Exercise requirements:
a) List every person named in the regents news item.
b) Answer these questions from the regents news item:
(i) If approved, on what date will Davis-Blake's position as dean begin?
(ii) In what city will the Board of Regents hold its Thursday meeting?
(iii) What is the cost of the renovation and expansion planned for the Medical Procedure Unit?
c) Write out the part of the regents news item between "Regents to consider" and "Medical Procedure Unit.", inclusive.

Alison Davis-Blake, the newly named dean of the Ross School of Business and the current dean of the Carlson School of Management at the University of Minnesota, is expected to be officially appointed to her new post by the University’s Board of Regents at its monthly meeting on Thursday, which will be held in Detroit.

If approved, Davis-Blake’s position as dean will begin on Aug. 22. University officials announced last month that Davis-Blake will succeed current Business School Dean Bob Dolan. Dolan, who has been dean of the school since 2001, decided in March 2010 not to pursue a third term, which is five years in length. Eugene Anderson, the senior associate dean for academic affairs at the Business School, will serve as interim dean until Davis-Blake takes her post pending the regents’ approval on Thursday.

Davis-Blake, who will also be appointed as a tenured professor of management and organizations in the Business School, said in an interview last month that she is thrilled to be coming to Ann Arbor.

“The three things I’m most excited about are the amazing faculty, the world-class programs and, of course, the (University) itself — a great University with so many great programs,” she said.

Regents to consider renovations to University Hospital

The University Hospital will likely get the green light to proceed with a $6 million renovation and expansion to its Medical Procedure Unit.

The construction plan includes a 4,000-square-foot expansion to the unit and a 2,200-square-foot renovation of a nearby storage space, according to a communication to the regents by Ora Pescovitz, the University’s executive vice president for medical affairs, and Timothy Slottow, the University’s executive vice president and chief financial officer.

[Stored data]
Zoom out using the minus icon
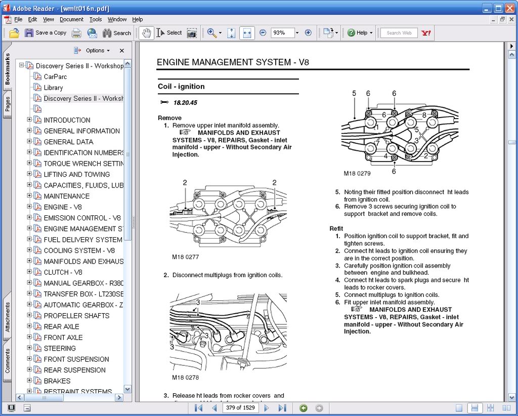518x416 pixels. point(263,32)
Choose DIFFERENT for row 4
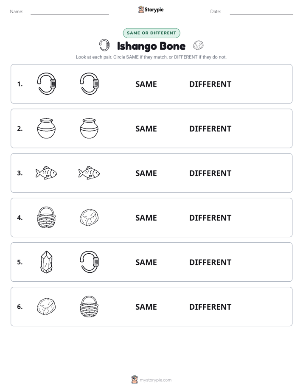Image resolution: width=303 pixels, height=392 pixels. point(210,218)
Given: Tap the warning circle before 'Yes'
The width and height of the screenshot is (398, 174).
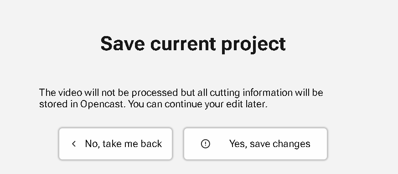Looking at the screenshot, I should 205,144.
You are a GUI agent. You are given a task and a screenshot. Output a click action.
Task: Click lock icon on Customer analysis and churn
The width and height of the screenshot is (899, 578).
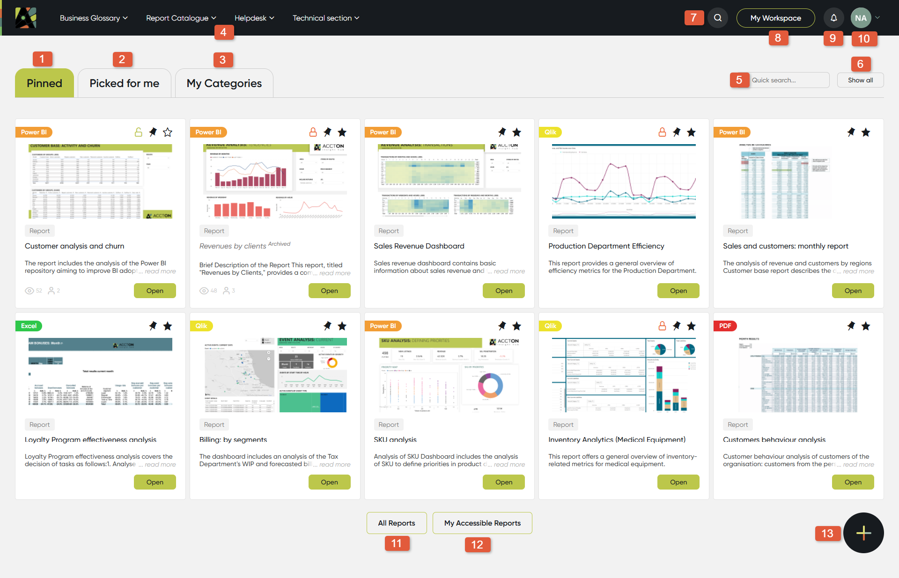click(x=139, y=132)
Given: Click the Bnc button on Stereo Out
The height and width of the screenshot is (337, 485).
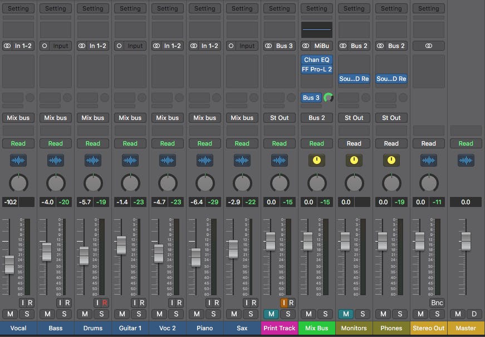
--
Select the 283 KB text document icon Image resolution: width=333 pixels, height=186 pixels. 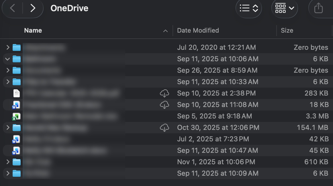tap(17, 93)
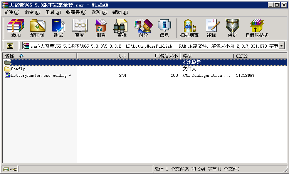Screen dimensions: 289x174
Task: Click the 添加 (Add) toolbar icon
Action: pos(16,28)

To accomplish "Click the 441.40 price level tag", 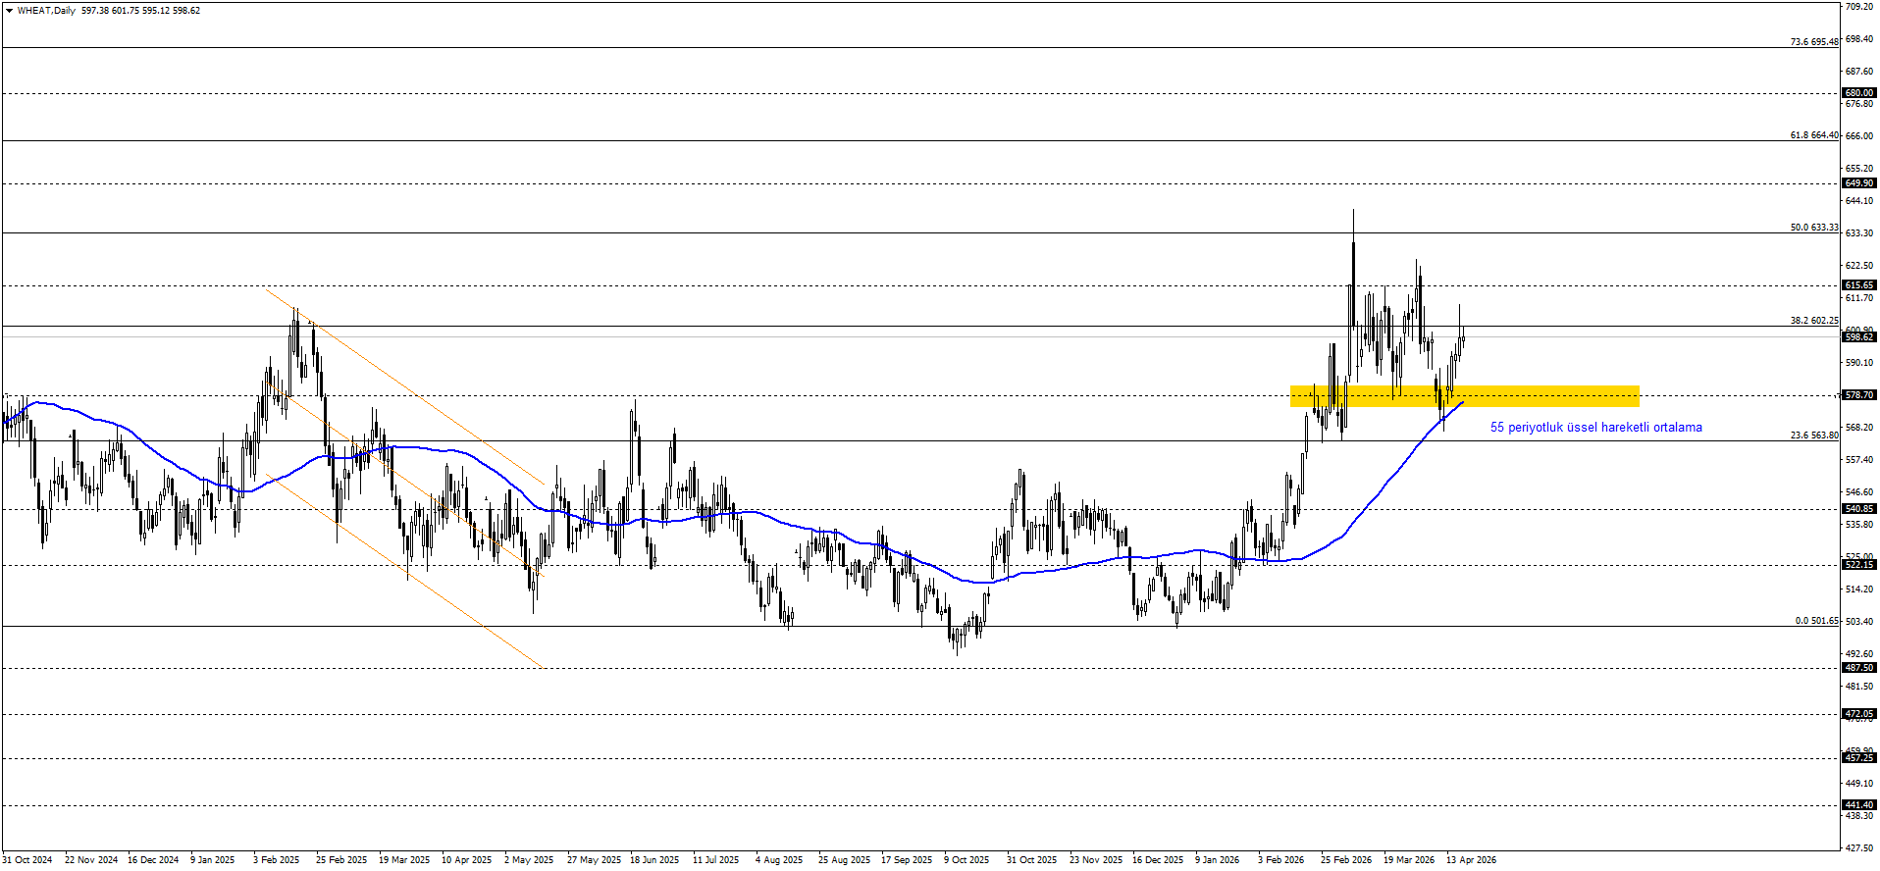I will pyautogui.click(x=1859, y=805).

Responses to the exercise:
a)
Alison Davis-Blake
Bob Dolan
Eugene Anderson
Ora Pescovitz
Timothy Slottow

b)
(i) Aug. 22
(ii) Detroit
(iii) $6 million

c)
Regents to consider renovations to University Hospital

The University Hospital will likely get the green light to proceed with a $6 million renovation and expansion to its Medical Procedure Unit.